* [Instructions to follow]:
Reproduce word for word the line that contains "You are a GUI" and every line after it to the end of the records, with nothing else added.
[Opening Material supplied section]
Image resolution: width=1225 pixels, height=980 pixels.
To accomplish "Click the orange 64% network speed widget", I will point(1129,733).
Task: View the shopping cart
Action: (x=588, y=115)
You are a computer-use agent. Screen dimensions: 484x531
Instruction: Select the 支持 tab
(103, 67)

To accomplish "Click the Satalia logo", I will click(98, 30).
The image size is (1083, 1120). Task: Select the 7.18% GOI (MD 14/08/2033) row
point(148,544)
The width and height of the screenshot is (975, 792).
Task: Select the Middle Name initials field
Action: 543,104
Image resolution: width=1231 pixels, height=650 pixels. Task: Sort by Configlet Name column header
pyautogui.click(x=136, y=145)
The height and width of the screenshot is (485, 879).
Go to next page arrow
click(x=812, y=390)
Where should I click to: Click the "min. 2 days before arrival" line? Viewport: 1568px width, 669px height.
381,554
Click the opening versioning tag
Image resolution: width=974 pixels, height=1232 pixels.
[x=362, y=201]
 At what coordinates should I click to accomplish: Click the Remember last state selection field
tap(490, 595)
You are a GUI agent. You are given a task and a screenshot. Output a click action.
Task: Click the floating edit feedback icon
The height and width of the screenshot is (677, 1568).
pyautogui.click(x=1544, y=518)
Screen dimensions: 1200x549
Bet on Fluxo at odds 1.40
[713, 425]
[Closing Material supplied section]
* [Output of the exercise]:
You are a GUI agent. You are given a task and a screenshot. Output a click action.
Task: Click the floating edit feedback icon
The height and width of the screenshot is (677, 1568).
pyautogui.click(x=1544, y=518)
Screen dimensions: 1200x549
Bet on Fluxo at odds 1.40
[713, 425]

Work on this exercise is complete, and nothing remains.